→ Exercise description: Would you repeat each line below precisely as it stands?

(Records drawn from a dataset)
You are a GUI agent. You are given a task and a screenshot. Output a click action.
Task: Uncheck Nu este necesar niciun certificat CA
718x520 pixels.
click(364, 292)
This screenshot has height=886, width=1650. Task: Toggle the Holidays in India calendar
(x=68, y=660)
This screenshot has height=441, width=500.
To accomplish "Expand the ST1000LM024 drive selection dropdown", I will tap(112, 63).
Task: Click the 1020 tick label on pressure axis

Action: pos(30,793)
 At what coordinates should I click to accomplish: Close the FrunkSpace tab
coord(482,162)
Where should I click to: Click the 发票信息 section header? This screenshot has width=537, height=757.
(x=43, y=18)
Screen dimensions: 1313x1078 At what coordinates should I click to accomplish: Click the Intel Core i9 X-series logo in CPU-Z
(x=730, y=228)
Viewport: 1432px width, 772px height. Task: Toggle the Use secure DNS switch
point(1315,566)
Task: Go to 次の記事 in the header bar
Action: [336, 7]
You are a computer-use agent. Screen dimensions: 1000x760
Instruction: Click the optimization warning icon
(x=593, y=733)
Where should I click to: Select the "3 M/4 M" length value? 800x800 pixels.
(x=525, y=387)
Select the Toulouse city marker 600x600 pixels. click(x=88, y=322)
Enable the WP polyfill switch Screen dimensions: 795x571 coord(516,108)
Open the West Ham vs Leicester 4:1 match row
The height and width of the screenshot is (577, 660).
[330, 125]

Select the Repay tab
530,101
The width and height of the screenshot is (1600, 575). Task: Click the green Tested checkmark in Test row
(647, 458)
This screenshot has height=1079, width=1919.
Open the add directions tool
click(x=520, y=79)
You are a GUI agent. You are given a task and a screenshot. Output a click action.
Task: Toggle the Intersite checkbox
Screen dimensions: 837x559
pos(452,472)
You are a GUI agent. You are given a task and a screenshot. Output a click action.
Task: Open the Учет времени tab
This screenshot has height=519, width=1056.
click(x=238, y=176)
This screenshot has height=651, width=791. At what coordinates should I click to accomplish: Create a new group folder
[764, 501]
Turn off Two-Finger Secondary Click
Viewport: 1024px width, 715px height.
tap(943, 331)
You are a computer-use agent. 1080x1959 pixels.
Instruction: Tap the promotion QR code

→ Finished exercise:
You are a GUI agent. You are given a task and a screenshot. Output a click action.
Task: Uncheck Nu este necesar niciun certificat CA
718x520 pixels.
click(364, 292)
This screenshot has height=886, width=1650. Task: Toggle the Holidays in India calendar
(x=68, y=660)
This screenshot has height=441, width=500.
To accomplish "Expand the ST1000LM024 drive selection dropdown", I will tap(112, 63).
Task: Click the 1020 tick label on pressure axis

Action: pos(30,793)
 At what coordinates should I click to accomplish: Close the FrunkSpace tab
coord(482,162)
Where should I click to: Click the 发票信息 section header? This screenshot has width=537, height=757.
(x=43, y=18)
Screen dimensions: 1313x1078 At what coordinates should I click to accomplish: Click the Intel Core i9 X-series logo in CPU-Z
(x=730, y=228)
Viewport: 1432px width, 772px height. Task: Toggle the Use secure DNS switch
point(1315,566)
Task: Go to 次の記事 in the header bar
Action: [336, 7]
You are a computer-use agent. Screen dimensions: 1000x760
Instruction: Click the optimization warning icon
(x=593, y=733)
Where should I click to: Select the "3 M/4 M" length value? 800x800 pixels.
(x=525, y=387)
Select the Toulouse city marker 600x600 pixels. click(x=88, y=322)
Enable the WP polyfill switch Screen dimensions: 795x571 coord(516,108)
Open the West Ham vs Leicester 4:1 match row
The height and width of the screenshot is (577, 660).
[330, 125]

Select the Repay tab
530,101
The width and height of the screenshot is (1600, 575). Task: Click the green Tested checkmark in Test row
(647, 458)
This screenshot has height=1079, width=1919.
Open the add directions tool
click(x=520, y=79)
You are a GUI agent. You are given a task and a screenshot. Output a click action.
Task: Toggle the Intersite checkbox
Screen dimensions: 837x559
pos(452,472)
You are a GUI agent. You are given a task and a screenshot. Output a click action.
Task: Open the Учет времени tab
This screenshot has height=519, width=1056.
click(x=238, y=176)
This screenshot has height=651, width=791. At what coordinates should I click to accomplish: Create a new group folder
[764, 501]
Turn off Two-Finger Secondary Click
Viewport: 1024px width, 715px height.
tap(943, 331)
You are a computer-use agent. 1080x1959 pixels.
Instruction: Tap the promotion QR code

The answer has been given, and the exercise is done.